Structure, Regulation, and Putative Function of the Arginine Deiminase System of Streptococcus suis
Petra Gruening, Marcus Fulde, Peter Valentin-Weigand, and Ralph Goethe*Institut fuer Mikrobiologie, Zentrum fuer Infektionsmedizin, Stiftung Tieraerztliche Hochschule Hannover, Hannover, Germany
Received 10 June 2005/ Accepted 27 October 2005
Streptococcus suis is an important cause of infectious diseases in young pigs. Little is known about the virulence factors or protective antigens of S. suis. Recently, we have identified two proteins of the arginine deiminase system (ADS) of S. suis, which were temperature induced and expressed on the streptococcal surface (N. Winterhoff, R. Goethe, P. Gruening, M. Rohde, H. Kalisz, H. E. Smith, and P. Valentin-Weigand, J. Bacteriol. 184:6768-6776, 2002). In the present study, we analyzed the complete ADS of S. suis. Due to their homologies to the recently published S. gordonii ADS genes, the genes for arginine deiminase, ornithine carbamoyl-transferase, and carbamate kinase, which were previously designated adiS, octS, and ckS, respectively, were renamed arcA, arcB, and arcC, respectively. Our data revealed that arcA, arcB, and arcC of the S. suis ADS are transcribed from an operon (arcABC operon). Additionally, putative ADS-associated genes were cloned and sequenced which, however, did not belong to the arcABC operon. These were the flpS gene upstream of the arcABC operon with homology to the flp transcription regulator of S. gordonii and the arcD, arcT, arcH, and argR genes downstream of the arcABC operon with high homologies to a putative arginine-ornithine antiporter, a putative dipeptidase of S. gordonii, a putative ß-N-acetylhexosaminidase of S. pneumoniae, and a putative arginine repressor of S. gordonii, respectively. The transcriptional start point of the arcABC operon was determined, and promoter analysis provided evidence that multiple factors contribute to the regulation of the ADS. Thus, a putative binding site for a transcription regulator of the Crp/Fnr family, an ArgR-binding site, and two cis-acting catabolite response elements were identified in the promoter-operator region of the operon. Consistent with this, we could demonstrate that the ADS of S. suis is inducible by arginine and reduced O2 tension and subject to carbon catabolite repression. Furthermore, comparing an arcA knockout mutant in which expression of the three operon-encoded proteins was abolished with the parental wild-type strain showed that the arcABC operon of S. suis contributes to survival under acidic conditions.
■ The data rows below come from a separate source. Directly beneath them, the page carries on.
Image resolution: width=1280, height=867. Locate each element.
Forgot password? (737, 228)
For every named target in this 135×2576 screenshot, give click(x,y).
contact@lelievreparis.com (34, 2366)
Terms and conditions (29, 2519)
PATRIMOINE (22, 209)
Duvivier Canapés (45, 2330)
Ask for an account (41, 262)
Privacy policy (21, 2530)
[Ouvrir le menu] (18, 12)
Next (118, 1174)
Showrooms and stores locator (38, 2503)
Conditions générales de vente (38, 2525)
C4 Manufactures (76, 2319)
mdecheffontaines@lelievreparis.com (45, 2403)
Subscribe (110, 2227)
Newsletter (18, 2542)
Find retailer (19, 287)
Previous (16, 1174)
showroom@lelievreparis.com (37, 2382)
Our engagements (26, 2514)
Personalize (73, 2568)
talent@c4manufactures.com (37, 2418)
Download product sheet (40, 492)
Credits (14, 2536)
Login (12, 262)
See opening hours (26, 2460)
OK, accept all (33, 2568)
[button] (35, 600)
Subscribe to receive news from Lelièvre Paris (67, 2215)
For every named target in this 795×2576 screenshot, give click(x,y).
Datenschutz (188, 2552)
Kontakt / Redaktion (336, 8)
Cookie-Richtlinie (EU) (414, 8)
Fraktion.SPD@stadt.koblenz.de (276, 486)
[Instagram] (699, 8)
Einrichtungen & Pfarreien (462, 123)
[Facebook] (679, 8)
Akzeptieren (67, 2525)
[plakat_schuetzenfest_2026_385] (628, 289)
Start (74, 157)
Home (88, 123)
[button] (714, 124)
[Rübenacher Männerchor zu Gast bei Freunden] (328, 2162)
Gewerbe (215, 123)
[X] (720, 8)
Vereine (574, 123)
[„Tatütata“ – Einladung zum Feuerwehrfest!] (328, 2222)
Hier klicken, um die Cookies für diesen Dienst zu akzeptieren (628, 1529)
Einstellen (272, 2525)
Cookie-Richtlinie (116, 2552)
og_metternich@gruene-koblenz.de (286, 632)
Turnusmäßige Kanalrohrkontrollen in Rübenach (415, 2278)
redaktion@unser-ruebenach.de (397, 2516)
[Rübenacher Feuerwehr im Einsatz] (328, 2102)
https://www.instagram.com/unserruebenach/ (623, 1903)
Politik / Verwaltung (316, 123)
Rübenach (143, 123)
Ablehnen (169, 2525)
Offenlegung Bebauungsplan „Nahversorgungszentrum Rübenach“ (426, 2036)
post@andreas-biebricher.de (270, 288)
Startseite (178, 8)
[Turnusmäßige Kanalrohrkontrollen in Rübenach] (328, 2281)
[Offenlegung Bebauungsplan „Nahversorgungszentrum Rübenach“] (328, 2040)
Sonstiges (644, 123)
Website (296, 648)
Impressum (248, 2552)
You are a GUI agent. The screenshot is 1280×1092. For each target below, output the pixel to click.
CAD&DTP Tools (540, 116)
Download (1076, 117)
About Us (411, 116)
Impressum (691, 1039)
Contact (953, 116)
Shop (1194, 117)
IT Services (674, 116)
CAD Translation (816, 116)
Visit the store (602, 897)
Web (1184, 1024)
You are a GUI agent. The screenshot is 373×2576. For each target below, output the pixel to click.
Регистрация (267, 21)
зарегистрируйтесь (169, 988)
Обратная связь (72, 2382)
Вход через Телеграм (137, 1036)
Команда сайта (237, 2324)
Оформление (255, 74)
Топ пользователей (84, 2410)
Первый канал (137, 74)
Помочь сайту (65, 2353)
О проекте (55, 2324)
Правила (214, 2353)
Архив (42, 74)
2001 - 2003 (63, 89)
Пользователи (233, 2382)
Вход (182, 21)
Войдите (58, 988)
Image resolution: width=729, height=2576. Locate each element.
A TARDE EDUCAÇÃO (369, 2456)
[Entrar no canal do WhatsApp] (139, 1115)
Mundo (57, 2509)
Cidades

* Corresponding author. Mailing address: Institut fuer Mikrobiologie, Zentrum fuer Infektionsmedizin, Tieraerztliche Hochschule Hannover, Bischofsholer Damm 15, 30173 Hannover, Germany. Phone: 49-511 8567625. Fax: 49-511 8567697. E-mail: ralph.goethe{at}tiho-hannover.de.
Journal of Bacteriology, January 2006, p. 361-369, Vol. 188, No. 2
0021-9193/06/$08.00+0 doi:10.1128/JB.188.2.361-369.2006
Copyright © 2006, American Society for Microbiology. All Rights Reserved.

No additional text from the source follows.